Lahcen Daoudi. Photo Sohaib Zefri
- La disparition de la Caisse de compensation est actée.
- Les priorités : identification de la population cible, et accompagnement des industriels
- Lahcen Daoudi, ministre chargé des Affaires générales et de la Gouvernance, explicite dans cet entretien la stratégie du gouvernement d'ici 2020.
Finances News Hebdo : Après plusieurs tentatives, le gouvernement est-il fin prêt pour aller jusqu’au bout de la réforme structurelle relative au système de compensation ? Y aurait-il la suppression définitive de la caisse de compensation à l’horizon 2020 ?

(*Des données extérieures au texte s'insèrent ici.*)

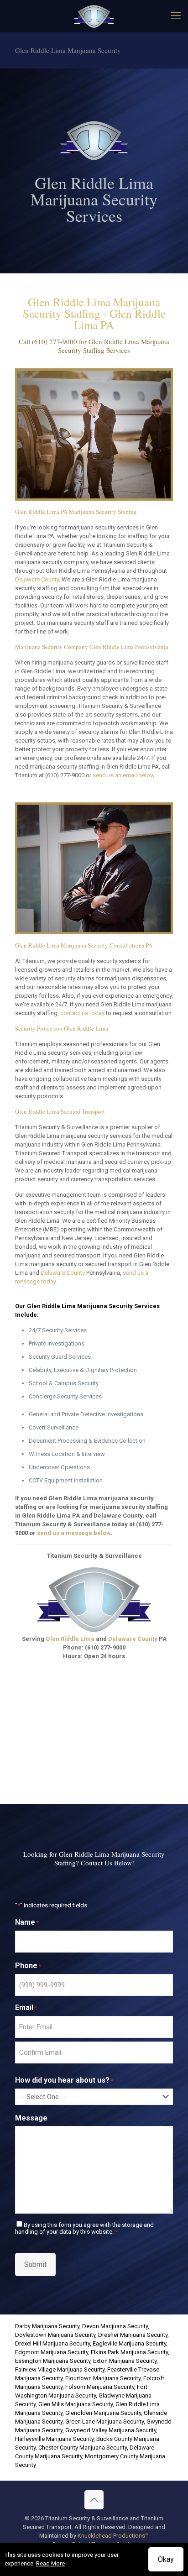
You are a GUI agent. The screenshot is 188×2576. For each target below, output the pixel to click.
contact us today (82, 1013)
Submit (35, 2264)
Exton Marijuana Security (125, 2360)
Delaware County (37, 579)
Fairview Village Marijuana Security (59, 2369)
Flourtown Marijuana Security (103, 2378)
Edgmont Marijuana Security (51, 2352)
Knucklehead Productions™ (113, 2535)
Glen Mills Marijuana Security (75, 2404)
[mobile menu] (175, 16)
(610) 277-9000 (54, 341)
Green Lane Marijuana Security (104, 2421)
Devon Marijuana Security (115, 2326)
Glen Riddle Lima (70, 1638)
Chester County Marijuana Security (82, 2447)
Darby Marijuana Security (47, 2326)
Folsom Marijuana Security (99, 2386)
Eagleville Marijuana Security (129, 2343)
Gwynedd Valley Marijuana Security (110, 2430)
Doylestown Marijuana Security (55, 2334)
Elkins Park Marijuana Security (129, 2352)
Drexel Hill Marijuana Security (52, 2343)
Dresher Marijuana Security (132, 2334)
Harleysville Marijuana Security (54, 2438)
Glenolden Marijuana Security (103, 2412)
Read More (50, 2563)
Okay (166, 2559)
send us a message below (73, 1532)
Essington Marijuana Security (52, 2360)
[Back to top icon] (94, 2499)
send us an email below (123, 775)
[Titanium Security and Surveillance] (94, 16)
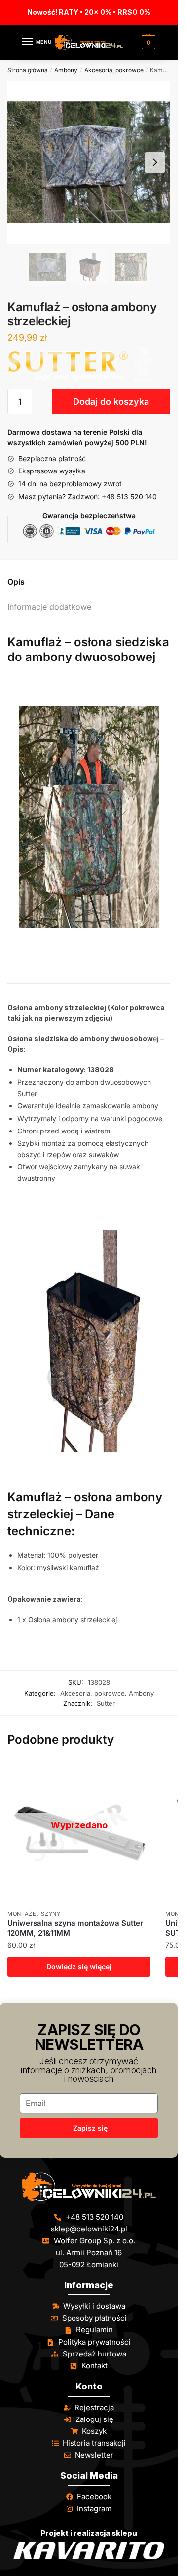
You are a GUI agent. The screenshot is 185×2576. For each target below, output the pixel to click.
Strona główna (27, 70)
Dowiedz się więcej (78, 1966)
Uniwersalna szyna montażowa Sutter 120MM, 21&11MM (75, 1928)
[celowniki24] (89, 2186)
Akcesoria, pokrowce (114, 70)
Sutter (106, 1703)
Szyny (51, 1913)
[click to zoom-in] (88, 162)
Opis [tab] (16, 582)
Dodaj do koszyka (111, 401)
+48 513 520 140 (129, 496)
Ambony (65, 70)
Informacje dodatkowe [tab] (49, 607)
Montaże (22, 1913)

Lahcen Daoudi : Le gouvernement n’est pas prêt, mais il le sera. C’est une réforme inévitable qui bénéficiera non seulement aux couches défavorisées, mais permettra également de booster la demande.
Il est temps d’agir, car nous avons trop tardé. La suppression définitive de la caisse de compensation n’est plus un choix, car nous ne pouvons plus continuer à injecter de l’argent sans toucher la population cible. L’enjeu aujourd’hui est de bien identifier cette cible et de connaître la réalité marocaine pour éviter de faire de la casse.
A mon arrivée au ministère, nous étions sur le chemin d’identification de la cible par le canal de l’électricité, soit les personnes qui consomment moins de 100 DH/mois. Or, les plus démunis n’y ont même pas accès.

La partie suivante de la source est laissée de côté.